A GP has been struck off after a tribunal ruled he sexually assaulted a patient and pressured her into a relationship by prescribing her excessive amounts of medication.
Dr Goskel Celikko, 76, groped his vulnerable patient at an appointment in November 1999, before taking her out for lunch, kissing her and ensuing a sexual relationship.
He used his authority to supply the patient, who was 22 at the time and had a history of mental health issues, with excessive amounts of medication during their relationship.
This continued until August 2000 before she was forced to “literally leave the country” to escape, the hearing heard.
The woman, known as Patient A, told the hearing: “I was in floods of tears and I was asking him to help me as I was very depressed and lonely."
Dr Celikkol, who was aware of her recent break up with her partner and her mental health history, then prescribed her more anti-depressants and asked her out for lunch.
Patient A said: “I agreed as I naively though he asked me as he could see how alone I was. I did not think he would make any physical advances towards me."
However after the lunch, Dr Celikkol, of Blackpool, kissed his vulnerable patient in his car.
The victim said: “I was gobsmacked. I don’t recall any conversation we had, but he was very forceful. I had no choice but to kiss him.”
The pair then began a sexual relationship, which lasted almost a year, the tribunal was told.
Dr Celikkol often supplied the patient with double the maximum dose of Zolpidem, a sleeping pill used to treat insomnia, putting her at risk of dependency and overdose.
Patient A said: “I hated the situation. He was about 30 years older than me so I had no attraction to him whatsoever.
“I didn’t want to have sex but I felt trapped in a situation I didn’t know how to get out of because he was also prescribing me with medication that I really needed at that time.
“Despite me expressing I didn’t want to, we always seemed to end up having sex anyway and then he would leave to go home to his family.”
This continued until Patient A decided to move to Scotland in August 2000, in order to leave the relationship.
However, the pair stayed in contact and Dr Celikkol continued to supply the woman with medication illegally until 2007.

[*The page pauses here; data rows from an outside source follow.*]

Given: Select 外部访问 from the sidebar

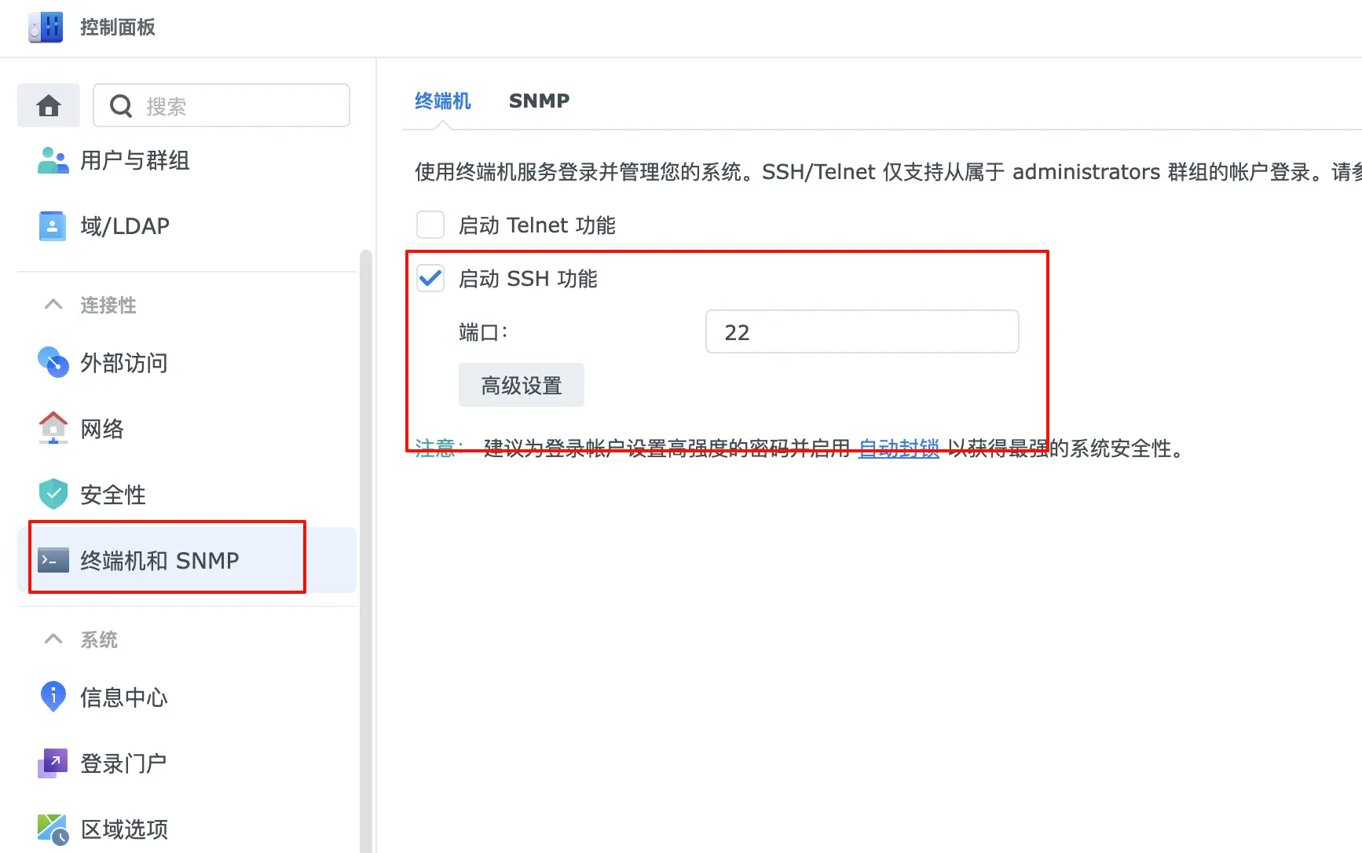Looking at the screenshot, I should (124, 363).
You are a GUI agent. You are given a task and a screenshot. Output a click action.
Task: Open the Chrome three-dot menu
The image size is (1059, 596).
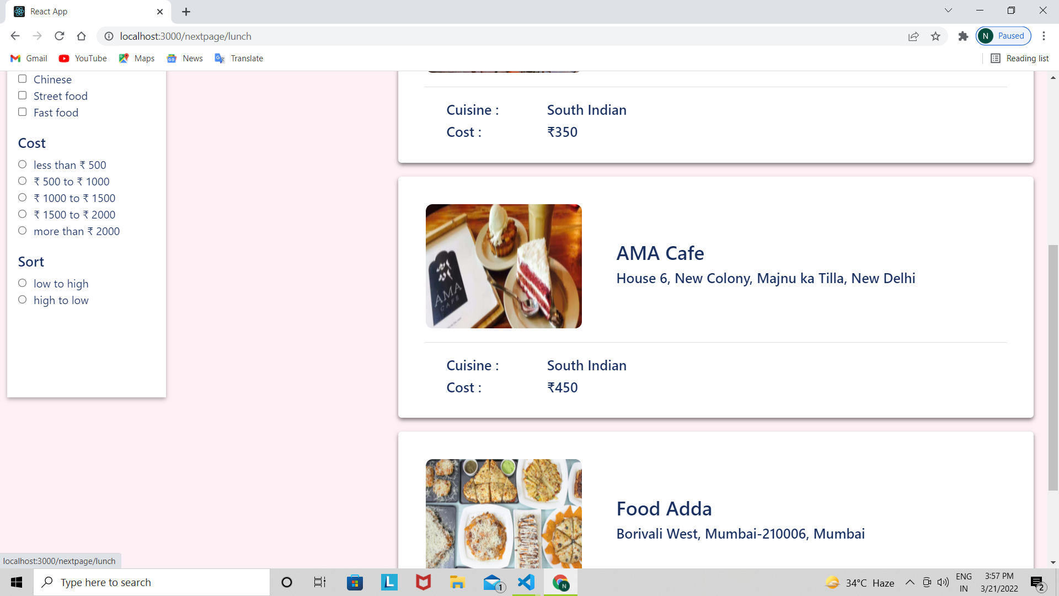(1044, 36)
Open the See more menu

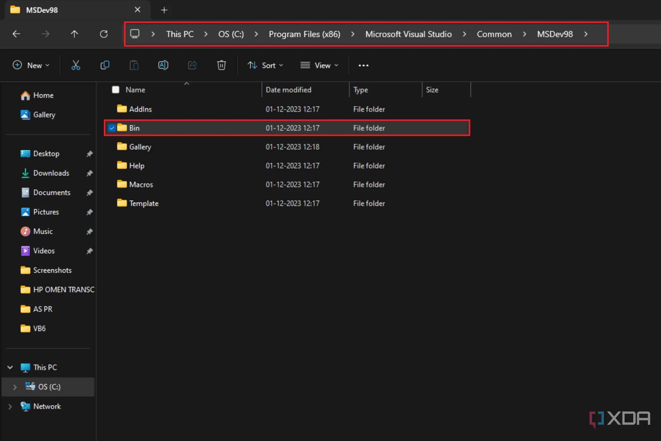[x=364, y=65]
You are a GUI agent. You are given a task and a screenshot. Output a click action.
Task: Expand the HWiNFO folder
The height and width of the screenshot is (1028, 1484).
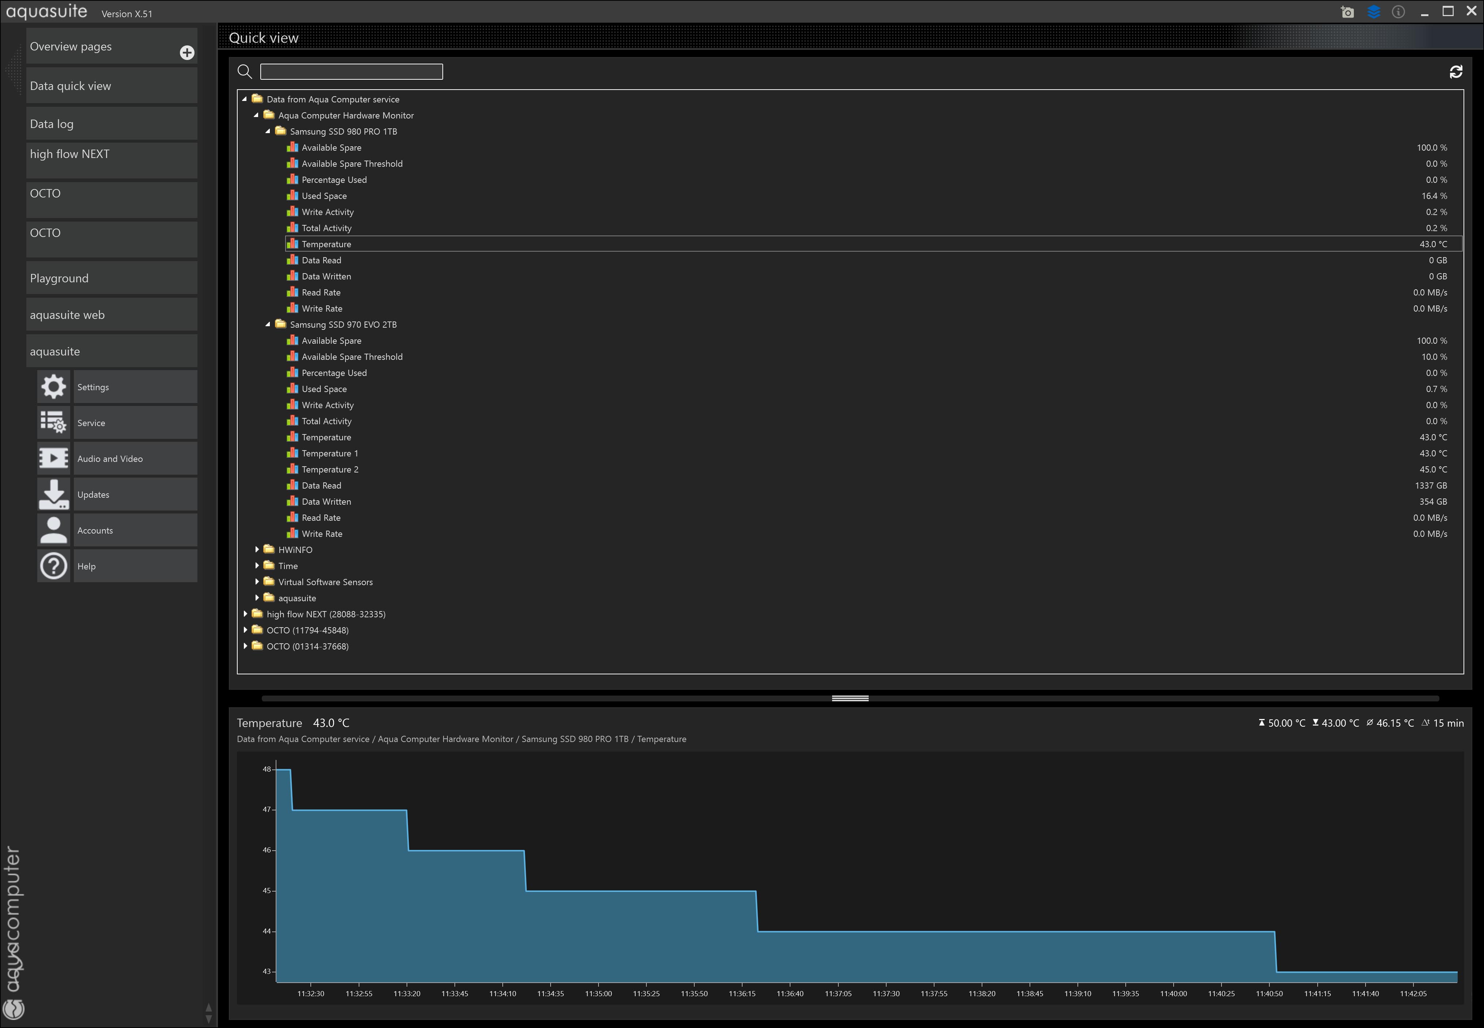tap(257, 549)
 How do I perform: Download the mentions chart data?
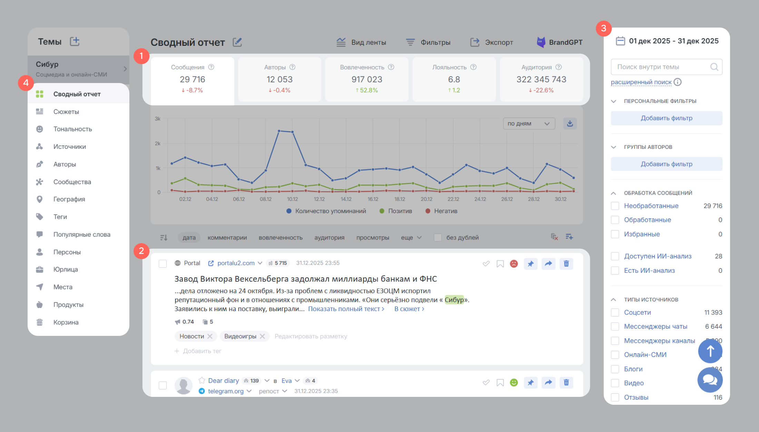coord(570,123)
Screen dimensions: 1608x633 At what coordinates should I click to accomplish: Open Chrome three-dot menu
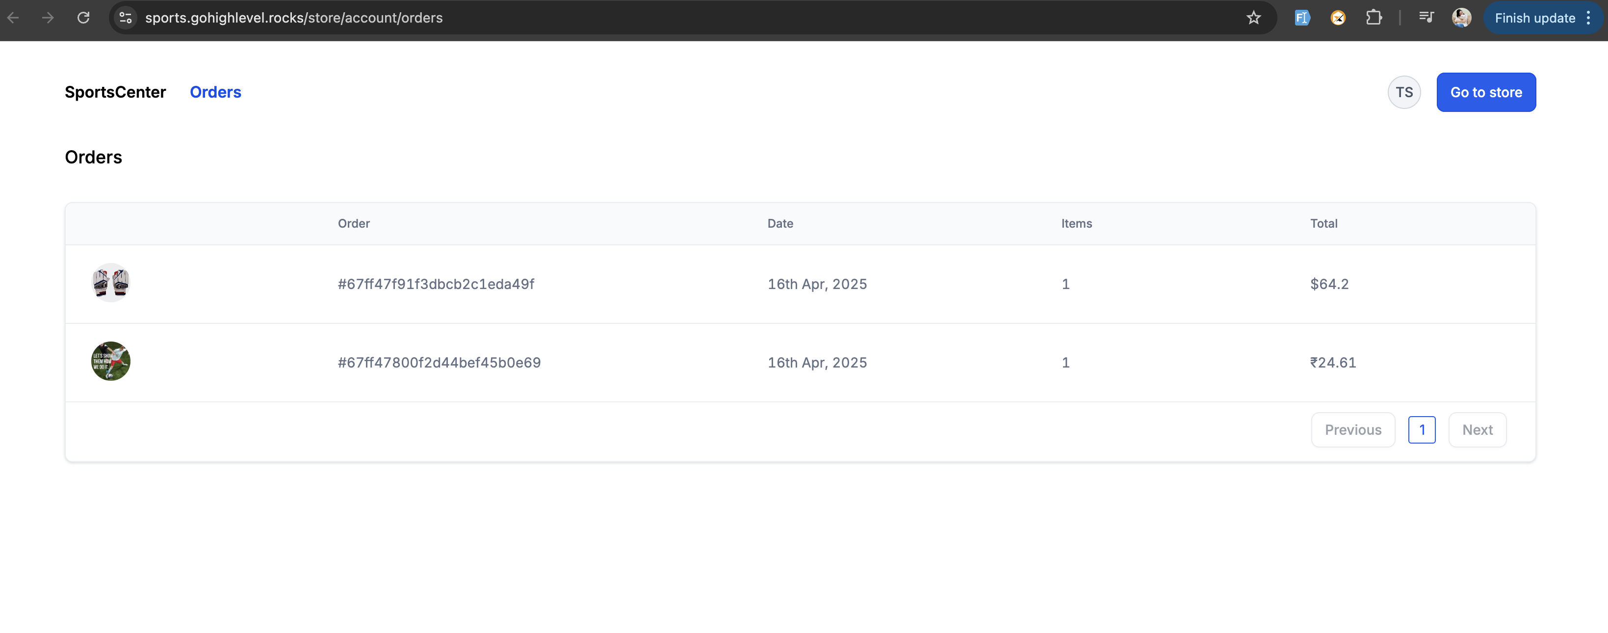click(x=1588, y=17)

Patient A said Dr Celikkol would send her sleeves of Zolpidem in the post, and when she returned to visit Blackpool he would prescribe her medication under a false address.
Before the incident, Dr Celikkol qualified as a doctor at Istanbul University, before coming to the UK in 1971 and beginning his career as a GP in 1981.
He then went on to establish his own practice in 1984 before taking over Grange Park Surgery in Blackpool in1990, where the assault later took place.
The tribunal report describes him as a long standing General Practitioner in the Blackpool area.
He ran his own out of hours service, attended all home visits, and was the sole practitioner at his two surgeries, caring for approximately 2,500 patients.
De Celikkol denies allegations that he supplied Patient A with medication From August 2000 to December 2007 and it was submitted on his behalf that he was no longer in practice at the time of the hearing, after retiring in 2018.
The Tribunal ruled to erase him from the medical register, concluding: “This was not a mainly serious breach of good medical practice.
"The totality of the matters found by the Tribunal points to Dr Celikkol’s misconduct being fundamentally incompatible with continued registration.”